A C-methyltransferase involved in both ubiquinone and menaquinone biosynthesis: isolation and identification of the Escherichia coli ubiE gene.

Strains of Escherichia coli with mutations in the ubiE gene are not able to catalyze the carbon methylation reaction in the biosynthesis of ubiquinone (coenzyme Q) and menaquinone (vitamin K2), essential isoprenoid quinone components of the respiratory electron transport chain. This gene has been mapped to 86 min on the chromosome, a region where the nucleic acid sequence has recently been determined. To identify the ubiE gene, we evaluated the amino acid sequences encoded by open reading frames located in this region for the presence of sequence motifs common to a wide variety of S-adenosyl-L-methionine-dependent methyltransferases. One open reading frame in this region (o251) was found to encode these motifs, and several lines of evidence that confirm the identity of the o251 product as UbiE are presented. The transformation of a strain harboring the ubiE401 mutation with o251 on an expression plasmid restored both the growth of this strain on succinate and its ability to synthesize both ubiquinone and menaquinone. Disruption of o251 in a wild-type parental strain produced a mutant with defects in growth on succinate and in both ubiquinone and menaquinone synthesis. DNA sequence analysis of the ubiE401 allele identified a missense mutation resulting in the amino acid substitution of Asp for Gly142. E. coli strains containing either the disruption or the point mutation in ubiE accumulated 2-octaprenyl-6-methoxy-1,4-benzoquinone and demethylmenaquinone as predominant intermediates.
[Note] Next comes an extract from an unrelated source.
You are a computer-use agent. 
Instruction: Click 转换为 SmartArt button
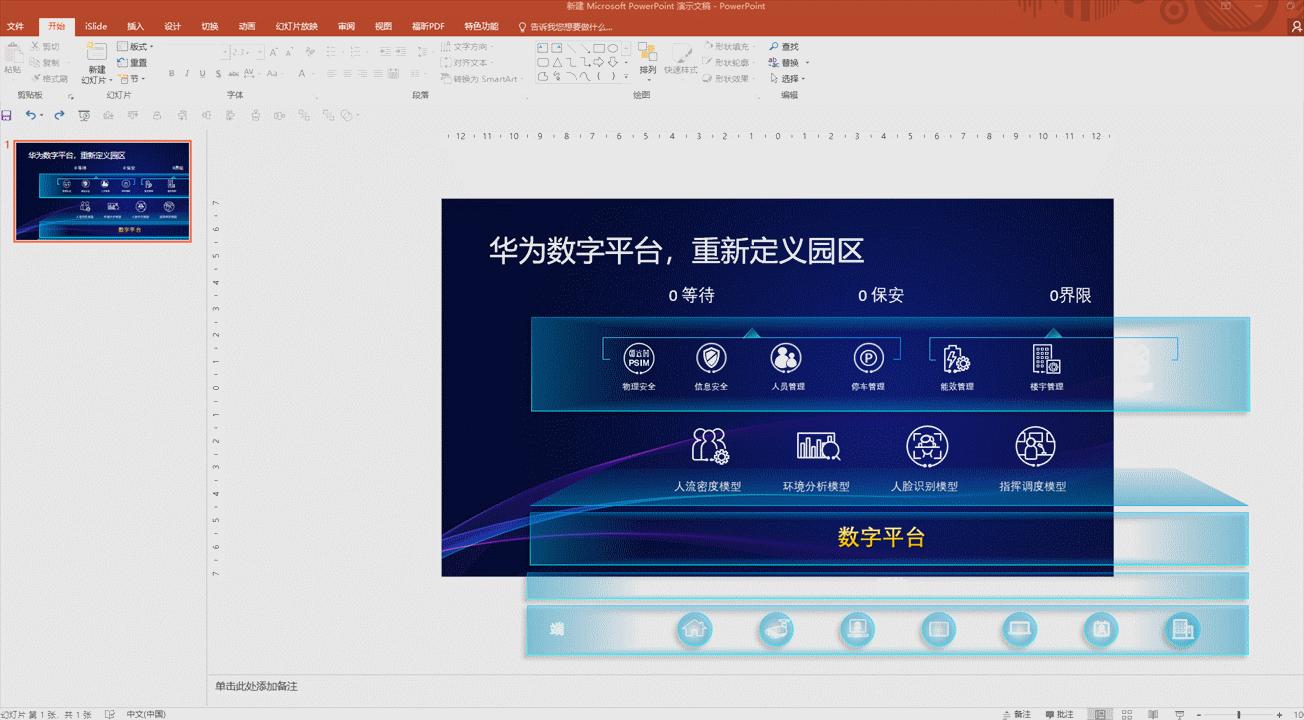[483, 78]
A search of the gene databases identified ubiE homologs in Saccharomyces cerevisiae, Caenorhabditis elegans, Leishmania donovani, Lactococcus lactis, and Bacillus subtilis. In B. subtilis the ubiE homolog is likely to be required for menaquinone biosynthesis and is located within the gerC gene cluster, known to be involved in spore germination and normal vegetative growth. The data presented identify the E. coli UbiE polypeptide and provide evidence that it is required for the C methylation reactions in both ubiquinone and menaquinone biosynthesis.